Better datatypes for S3 access logs?

[mdschmitt]

Just wondering if bytes_sent and object_size could be switched from type string to int or bigint for the optimized table. Is there a reason these are set the way they are?

https://github.com/awslabs/athena-glue-service-logs/blob/master/athena_glue_service_logs/s3_access.py#L112

[dacort]

That would be ideal, but per the documentation, certain fields (like bytes_sent) can be - if zero. So there needs to be some additional logic in the conversion script to handle that. :\

I think object_size is safe from that, but I have yet to do the investigation to confirm it.

[mdschmitt]

Any field can be set to - to indicate that the data was unknown or unavailable, or that the field was not applicable to this request. - https://docs.aws.amazon.com/AmazonS3/latest/userguide/LogFormat.html Apparently not.

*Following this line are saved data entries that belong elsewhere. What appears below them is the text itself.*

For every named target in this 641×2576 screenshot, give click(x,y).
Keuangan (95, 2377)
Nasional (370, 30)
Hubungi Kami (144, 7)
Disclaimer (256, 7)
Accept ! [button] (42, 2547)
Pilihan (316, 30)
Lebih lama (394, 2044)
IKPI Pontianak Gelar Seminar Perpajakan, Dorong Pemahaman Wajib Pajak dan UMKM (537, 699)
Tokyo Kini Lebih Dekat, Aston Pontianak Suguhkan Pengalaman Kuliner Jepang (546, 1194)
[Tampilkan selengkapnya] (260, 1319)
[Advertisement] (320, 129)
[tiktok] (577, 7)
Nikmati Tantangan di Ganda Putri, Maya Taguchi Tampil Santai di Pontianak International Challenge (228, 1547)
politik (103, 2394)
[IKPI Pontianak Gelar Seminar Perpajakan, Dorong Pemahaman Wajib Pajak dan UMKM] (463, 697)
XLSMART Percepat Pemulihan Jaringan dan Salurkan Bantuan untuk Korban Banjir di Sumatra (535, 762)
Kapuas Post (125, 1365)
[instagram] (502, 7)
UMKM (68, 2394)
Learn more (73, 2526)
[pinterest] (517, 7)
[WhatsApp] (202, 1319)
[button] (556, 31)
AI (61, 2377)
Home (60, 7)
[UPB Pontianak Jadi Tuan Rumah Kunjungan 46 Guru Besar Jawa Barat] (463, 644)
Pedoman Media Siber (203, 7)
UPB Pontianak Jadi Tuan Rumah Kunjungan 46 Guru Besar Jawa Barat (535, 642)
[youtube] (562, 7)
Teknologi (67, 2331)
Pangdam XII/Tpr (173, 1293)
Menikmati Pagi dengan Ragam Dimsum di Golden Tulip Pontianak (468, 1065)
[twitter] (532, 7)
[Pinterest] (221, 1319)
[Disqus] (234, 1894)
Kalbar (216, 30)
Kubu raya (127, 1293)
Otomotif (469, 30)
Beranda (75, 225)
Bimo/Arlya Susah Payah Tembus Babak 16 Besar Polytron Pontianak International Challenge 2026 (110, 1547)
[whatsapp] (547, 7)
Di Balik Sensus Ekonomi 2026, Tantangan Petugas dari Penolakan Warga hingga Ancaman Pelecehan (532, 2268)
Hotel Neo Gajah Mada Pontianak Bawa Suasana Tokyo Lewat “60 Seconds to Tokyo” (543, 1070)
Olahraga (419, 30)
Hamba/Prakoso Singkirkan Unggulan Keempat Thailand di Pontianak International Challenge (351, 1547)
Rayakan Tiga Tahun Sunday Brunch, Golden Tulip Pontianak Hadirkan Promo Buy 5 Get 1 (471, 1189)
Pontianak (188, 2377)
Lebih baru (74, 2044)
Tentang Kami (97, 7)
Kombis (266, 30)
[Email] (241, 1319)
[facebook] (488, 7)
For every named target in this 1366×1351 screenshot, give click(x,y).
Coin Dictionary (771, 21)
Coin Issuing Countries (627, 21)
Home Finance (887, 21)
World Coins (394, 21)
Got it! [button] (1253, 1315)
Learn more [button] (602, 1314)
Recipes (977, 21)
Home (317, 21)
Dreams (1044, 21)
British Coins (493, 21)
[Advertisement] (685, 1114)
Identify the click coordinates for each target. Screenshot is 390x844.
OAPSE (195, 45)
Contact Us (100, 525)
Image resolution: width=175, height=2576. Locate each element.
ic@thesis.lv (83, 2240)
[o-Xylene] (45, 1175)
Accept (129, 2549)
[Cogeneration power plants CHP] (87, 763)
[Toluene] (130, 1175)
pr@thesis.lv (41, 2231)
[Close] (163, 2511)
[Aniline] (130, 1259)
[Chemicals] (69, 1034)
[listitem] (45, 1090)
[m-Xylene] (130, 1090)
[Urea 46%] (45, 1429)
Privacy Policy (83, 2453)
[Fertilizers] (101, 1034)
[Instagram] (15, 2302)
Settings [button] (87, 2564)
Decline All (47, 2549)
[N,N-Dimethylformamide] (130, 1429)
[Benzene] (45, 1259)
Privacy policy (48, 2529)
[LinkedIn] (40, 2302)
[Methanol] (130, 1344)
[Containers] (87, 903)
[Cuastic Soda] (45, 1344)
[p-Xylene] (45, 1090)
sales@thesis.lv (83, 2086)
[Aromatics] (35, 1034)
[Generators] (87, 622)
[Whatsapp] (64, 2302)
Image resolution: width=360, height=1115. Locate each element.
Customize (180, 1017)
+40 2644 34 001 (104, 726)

Wouldn't a translation from - to 0 for a number field be reasonable though? Seems like this would be a relatively simple transform..

[dacort]

Not really because in each field the - character can have a different meaning. So translating it to 0 can be a little misleading - no data is different than 0 bytes, for example.

It would probably be better to create new fields based off a case statement when we see hyphens. :/

[mdschmitt]

Makes sense, and you're right. sigh. Especially annoyed by this datatype stuff b/c even in the official examples like this they just CAST a turnaround_time to an INT in the sql query anyway. 😡

I tried to create a grok-based glue crawler (based loosely on this post) and was moderately successful, but specifically with the s3 access logs since they're delivered as static flat files, I can't actually partition it without a little ETL magic to move the files themselves around. fwiw, my grok patt for the custom classifier originally looked like this

%{WORD:bucket_owner} %{NOTSPACE:bucket} \[%{TIMESPLIT:time:timestamp}\] %{IP:remote_ip} (?:-|%{NOTSPACE:requester}) %{NOTSPACE:request_id} %{NOTSPACE:operation} %{NOTSPACE:key} "%{WORD:request_method} %{URIPATH:request_uri}(?: HTTP/%{NUMBER:http_version})" %{NUMBER:http_status} (?:-|%{NOTSPACE:error_code}) (?:-|%{NUMBER:bytes_sent:double}) (?:-|%{NUMBER:object_size:double}) (?:-|%{NUMBER:total_time:int}) (?:-|%{NUMBER:turnaround_time:int}) "(?:-|%{NOTSPACE:referrer})" %{QUOTEDSTRING:user_agent} (?:-|%{NOTSPACE:version_id}) %{NOTSPACE:host_id} (?:-|%{NOTSPACE:signature_version}) %{NOTSPACE:cipher_suite} (?:-|%{NOTSPACE:authentication_type}) %{NOTSPACE:host_header} TLSv%{NUMBER:tls_version}

but it seems like Glue doesn't play nice with conditionals (or certain datatypes maybe?), so it ended up being this one that worked to create the schema correctly:

%{WORD:bucket_owner} %{NOTSPACE:bucket} \[%{TIMESPLIT:time}\] %{IP:remote_ip} %{NOTSPACE:requester} %{NOTSPACE:request_id} %{NOTSPACE:operation} %{NOTSPACE:key} "%{WORD:request_method} %{DATA:request_uri} HTTP/%{NUMBER:http_version}" %{NUMBER:http_status} %{NOTSPACE:error_code} %{DATA:bytes_sent} %{DATA:object_size} %{DATA:total_time} %{NOTSPACE:turnaround_time} "%{NOTSPACE:referrer}" %{QUOTEDSTRING:user_agent} %{NOTSPACE:version_id} %{NOTSPACE:host_id} %{NOTSPACE:signature_version} %{NOTSPACE:cipher_suite} %{NOTSPACE:authentication_type} %{NOTSPACE:host_header} TLSv%{NUMBER:tls_version}

custom Grok patt def (same as HTTPDATE, just keeps the values): TIMESPLIT %{MONTHDAY:day:short}/%{MONTH:month:string}/%{YEAR:year:int}:%{TIME} %{INT}

Does everything it needs to. ....except make partitions.

[dacort]

Yea, S3 access logs (given their age) are particularly challenging.

re: conditionals, you can see something I did back in 2019 when there was an extra field briefly in the middle by searching the grok pattern for 2019_OPTION.